Blackburn Grand Prix
Blackburn Grand Prix © Dave Haygarth via Flickr

The Leeds and Liverpool Canal was built in 1810 to provide transport for the raw cotton and cloth. In 1846 the railway was opened and in 1881 horse-drawn trams ran along the streets.

During the 20th century the textile industry went into terminal decline and the town faced economic deprivation. By 1930, 50 mills had closed due to the expansion of India's textile industry and the worldwide slump in demand. Automated looms added to Blackburn's unemployment woes.

The town gradually regenerated with government investment creating new council houses and the expansion of the engineering industry.

Present Day Blackburn

Present day Blackburn has an estimated 105,000 residents of which around 25% are Muslims.

The town centre includes the Church Street area which has listed Art Deco Waterloo Pavilions. Blackburn Markets operate three days a week. The Indoor Market is open daily and sells local delicacies such as Lancashire cheese and Bowland beef. The Mall Blackburn has 130 shops with a further 400 retail outlets nearby.

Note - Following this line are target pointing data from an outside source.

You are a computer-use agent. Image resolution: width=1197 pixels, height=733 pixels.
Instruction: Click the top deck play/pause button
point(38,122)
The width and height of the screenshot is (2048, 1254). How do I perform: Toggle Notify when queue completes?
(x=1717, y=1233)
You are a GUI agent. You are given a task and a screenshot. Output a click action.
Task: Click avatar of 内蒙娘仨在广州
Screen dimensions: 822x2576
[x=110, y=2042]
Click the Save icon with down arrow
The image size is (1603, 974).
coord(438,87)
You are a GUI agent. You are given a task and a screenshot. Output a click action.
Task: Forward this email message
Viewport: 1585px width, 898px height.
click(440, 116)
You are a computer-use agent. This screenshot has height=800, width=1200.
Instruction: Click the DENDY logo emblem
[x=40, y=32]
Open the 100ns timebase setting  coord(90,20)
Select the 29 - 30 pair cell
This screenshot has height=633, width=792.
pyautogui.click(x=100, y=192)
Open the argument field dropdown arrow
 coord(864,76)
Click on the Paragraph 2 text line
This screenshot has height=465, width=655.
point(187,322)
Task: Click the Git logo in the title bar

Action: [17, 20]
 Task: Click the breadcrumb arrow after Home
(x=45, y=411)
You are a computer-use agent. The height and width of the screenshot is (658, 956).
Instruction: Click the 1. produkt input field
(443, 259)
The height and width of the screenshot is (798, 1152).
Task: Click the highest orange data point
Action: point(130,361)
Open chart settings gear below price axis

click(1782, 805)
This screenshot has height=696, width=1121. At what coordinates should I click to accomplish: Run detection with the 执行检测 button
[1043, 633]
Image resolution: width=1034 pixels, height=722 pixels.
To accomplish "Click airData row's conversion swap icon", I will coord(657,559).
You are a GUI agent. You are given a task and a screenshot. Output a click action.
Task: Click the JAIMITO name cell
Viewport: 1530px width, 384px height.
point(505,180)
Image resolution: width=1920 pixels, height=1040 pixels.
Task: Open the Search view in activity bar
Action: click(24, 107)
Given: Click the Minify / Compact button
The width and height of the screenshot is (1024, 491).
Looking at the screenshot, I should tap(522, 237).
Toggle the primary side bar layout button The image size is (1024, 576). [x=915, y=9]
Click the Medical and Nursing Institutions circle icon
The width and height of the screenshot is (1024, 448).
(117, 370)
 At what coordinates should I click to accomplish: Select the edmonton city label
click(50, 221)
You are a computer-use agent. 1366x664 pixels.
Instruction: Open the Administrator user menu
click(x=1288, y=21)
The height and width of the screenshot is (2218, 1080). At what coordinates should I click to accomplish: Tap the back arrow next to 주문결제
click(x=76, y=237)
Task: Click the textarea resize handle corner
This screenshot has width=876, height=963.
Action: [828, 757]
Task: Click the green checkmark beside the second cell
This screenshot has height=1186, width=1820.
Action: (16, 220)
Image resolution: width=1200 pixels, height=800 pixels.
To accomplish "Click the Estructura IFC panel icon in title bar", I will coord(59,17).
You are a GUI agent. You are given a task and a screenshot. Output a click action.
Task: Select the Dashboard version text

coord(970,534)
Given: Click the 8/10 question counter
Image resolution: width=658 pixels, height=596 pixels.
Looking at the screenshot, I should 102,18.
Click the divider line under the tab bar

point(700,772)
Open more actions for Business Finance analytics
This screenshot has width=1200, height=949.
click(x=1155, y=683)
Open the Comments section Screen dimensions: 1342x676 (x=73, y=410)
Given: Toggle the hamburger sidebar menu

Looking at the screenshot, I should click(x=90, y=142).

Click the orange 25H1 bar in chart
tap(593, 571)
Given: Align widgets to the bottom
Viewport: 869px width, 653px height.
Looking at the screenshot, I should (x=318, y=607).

The present cathedral was built in 1820 on the site of an earlier medieval church. It has six bells cast in 1737 and is situated near the railway station and the BBC Radio Lancashire offices.

Blackburn Rovers FC has had a successful history and matches can be attended at the Ewood Park stadium.

Things to Do Around Blackburn

Blackburn has several parks including the Witton Country Park which covers 480 acres. It is a popular recreation area and is used by the Blackburn Harriers and Athletics Club. There is a small animal centre for children.

The smaller Roe Lee Park has tennis courts, bowling greens and a children's playground.

Visit the Cathedral to see the Lantern Tower with its 56 panes of colored glass. It often hosts lunchtime recitals and has an excellent Café in the Crypt.

The Blackburn Museum and Art Gallery has many typical exhibits as well as the Bowdler collection of beetles.